About this exercise ->
For the data that follows, give the number of lines in which "field" appears. Add nothing to it.

Start of Data to process

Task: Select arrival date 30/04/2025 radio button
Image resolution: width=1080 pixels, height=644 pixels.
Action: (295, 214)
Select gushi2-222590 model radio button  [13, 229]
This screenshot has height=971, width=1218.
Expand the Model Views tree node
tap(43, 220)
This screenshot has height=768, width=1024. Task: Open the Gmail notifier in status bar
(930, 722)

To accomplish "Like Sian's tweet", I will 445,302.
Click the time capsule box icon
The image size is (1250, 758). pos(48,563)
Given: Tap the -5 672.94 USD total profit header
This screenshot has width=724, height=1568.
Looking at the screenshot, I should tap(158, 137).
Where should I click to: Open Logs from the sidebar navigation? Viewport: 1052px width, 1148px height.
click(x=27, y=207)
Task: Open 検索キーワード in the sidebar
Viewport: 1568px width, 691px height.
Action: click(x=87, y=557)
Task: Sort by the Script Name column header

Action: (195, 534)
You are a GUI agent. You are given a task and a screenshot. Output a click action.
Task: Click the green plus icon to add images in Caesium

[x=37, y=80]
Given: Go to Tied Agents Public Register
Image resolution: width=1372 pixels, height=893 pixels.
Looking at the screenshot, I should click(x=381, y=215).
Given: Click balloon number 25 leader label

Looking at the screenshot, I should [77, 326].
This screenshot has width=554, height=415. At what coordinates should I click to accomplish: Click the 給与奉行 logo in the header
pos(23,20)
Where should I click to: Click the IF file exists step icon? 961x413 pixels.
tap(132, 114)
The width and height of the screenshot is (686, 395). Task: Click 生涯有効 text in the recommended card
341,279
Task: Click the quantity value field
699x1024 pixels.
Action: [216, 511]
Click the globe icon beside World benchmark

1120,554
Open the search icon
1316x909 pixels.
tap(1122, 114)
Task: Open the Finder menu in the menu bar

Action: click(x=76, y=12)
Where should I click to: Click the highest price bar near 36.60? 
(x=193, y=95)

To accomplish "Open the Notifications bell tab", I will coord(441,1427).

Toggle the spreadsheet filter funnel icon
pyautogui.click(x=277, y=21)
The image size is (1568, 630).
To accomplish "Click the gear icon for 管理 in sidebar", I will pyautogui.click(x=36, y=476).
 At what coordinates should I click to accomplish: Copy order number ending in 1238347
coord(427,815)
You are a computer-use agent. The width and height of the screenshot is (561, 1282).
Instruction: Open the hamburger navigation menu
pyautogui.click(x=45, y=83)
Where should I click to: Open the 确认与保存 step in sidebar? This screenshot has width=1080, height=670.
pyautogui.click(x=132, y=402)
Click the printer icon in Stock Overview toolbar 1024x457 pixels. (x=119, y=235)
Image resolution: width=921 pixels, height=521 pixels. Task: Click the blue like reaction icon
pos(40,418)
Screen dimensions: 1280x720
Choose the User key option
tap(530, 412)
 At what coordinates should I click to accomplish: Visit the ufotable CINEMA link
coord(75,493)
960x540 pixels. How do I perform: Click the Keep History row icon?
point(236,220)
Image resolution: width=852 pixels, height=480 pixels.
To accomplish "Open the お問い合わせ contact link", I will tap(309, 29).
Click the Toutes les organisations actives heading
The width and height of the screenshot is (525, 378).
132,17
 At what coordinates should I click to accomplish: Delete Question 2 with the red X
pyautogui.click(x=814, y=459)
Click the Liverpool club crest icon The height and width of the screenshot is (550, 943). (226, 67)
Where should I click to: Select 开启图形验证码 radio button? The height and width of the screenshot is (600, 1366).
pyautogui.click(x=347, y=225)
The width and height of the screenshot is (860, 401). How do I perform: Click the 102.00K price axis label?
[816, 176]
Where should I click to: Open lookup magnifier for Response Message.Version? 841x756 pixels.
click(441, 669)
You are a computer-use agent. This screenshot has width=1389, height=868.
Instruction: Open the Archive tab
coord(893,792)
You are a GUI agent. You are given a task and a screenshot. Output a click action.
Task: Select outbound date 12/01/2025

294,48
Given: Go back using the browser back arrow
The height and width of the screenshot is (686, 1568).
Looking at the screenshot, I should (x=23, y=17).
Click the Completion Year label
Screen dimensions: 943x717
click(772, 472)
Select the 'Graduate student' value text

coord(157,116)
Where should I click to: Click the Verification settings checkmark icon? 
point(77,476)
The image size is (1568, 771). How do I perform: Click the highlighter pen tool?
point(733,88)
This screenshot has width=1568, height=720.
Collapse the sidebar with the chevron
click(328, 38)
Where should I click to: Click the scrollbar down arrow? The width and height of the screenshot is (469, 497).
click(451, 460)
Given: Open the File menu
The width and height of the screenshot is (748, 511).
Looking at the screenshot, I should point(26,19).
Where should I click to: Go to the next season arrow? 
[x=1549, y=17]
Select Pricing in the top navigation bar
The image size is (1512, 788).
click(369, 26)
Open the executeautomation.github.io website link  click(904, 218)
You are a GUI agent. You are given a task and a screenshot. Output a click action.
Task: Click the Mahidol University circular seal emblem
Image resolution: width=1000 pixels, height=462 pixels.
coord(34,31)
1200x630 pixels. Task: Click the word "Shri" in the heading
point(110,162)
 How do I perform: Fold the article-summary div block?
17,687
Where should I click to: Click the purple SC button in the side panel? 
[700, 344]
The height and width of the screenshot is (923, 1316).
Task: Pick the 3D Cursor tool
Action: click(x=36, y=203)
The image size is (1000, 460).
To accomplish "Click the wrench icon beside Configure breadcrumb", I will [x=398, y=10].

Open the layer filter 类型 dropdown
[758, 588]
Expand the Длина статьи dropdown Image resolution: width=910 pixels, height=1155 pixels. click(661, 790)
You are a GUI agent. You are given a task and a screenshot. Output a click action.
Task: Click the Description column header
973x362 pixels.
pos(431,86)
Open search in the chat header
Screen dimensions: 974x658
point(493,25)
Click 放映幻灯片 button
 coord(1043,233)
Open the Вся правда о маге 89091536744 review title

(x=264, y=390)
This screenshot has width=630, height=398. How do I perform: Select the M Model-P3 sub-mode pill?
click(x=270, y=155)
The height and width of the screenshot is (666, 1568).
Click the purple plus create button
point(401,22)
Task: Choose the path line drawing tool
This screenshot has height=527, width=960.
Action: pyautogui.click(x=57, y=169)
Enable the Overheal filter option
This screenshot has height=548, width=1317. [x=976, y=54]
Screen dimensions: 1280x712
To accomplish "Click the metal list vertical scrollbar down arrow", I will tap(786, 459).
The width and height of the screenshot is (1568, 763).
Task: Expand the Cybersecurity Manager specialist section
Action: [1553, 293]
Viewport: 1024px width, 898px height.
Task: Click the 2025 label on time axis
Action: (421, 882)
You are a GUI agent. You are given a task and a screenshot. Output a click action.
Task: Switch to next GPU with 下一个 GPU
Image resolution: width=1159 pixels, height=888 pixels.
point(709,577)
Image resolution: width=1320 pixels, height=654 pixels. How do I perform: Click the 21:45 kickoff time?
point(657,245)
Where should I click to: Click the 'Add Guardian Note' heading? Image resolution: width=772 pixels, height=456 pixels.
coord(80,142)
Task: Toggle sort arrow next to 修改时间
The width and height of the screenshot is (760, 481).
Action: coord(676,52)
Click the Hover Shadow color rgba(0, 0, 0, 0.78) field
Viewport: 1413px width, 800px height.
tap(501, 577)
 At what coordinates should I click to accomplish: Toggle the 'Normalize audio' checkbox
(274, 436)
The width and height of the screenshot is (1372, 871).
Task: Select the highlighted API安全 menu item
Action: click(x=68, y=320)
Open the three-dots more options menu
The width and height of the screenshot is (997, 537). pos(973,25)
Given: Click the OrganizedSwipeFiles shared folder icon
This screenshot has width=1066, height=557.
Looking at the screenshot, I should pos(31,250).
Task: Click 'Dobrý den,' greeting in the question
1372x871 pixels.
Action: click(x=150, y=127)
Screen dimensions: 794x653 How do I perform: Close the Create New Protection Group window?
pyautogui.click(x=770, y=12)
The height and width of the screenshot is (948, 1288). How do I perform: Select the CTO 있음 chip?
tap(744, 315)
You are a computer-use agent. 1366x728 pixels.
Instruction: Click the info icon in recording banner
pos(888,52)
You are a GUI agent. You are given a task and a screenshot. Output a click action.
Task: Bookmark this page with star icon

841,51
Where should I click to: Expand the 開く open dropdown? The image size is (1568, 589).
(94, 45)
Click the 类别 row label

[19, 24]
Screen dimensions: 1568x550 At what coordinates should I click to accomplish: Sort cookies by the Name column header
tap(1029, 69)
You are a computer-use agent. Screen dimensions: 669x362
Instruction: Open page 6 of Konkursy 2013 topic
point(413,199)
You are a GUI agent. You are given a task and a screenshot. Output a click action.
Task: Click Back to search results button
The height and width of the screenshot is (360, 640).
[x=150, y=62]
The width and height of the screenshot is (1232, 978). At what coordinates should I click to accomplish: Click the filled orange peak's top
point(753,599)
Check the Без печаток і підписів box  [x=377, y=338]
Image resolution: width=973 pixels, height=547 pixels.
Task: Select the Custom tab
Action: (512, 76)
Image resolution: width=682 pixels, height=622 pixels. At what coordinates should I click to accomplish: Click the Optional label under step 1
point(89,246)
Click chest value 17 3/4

End of Data to process

Exercise result ->
2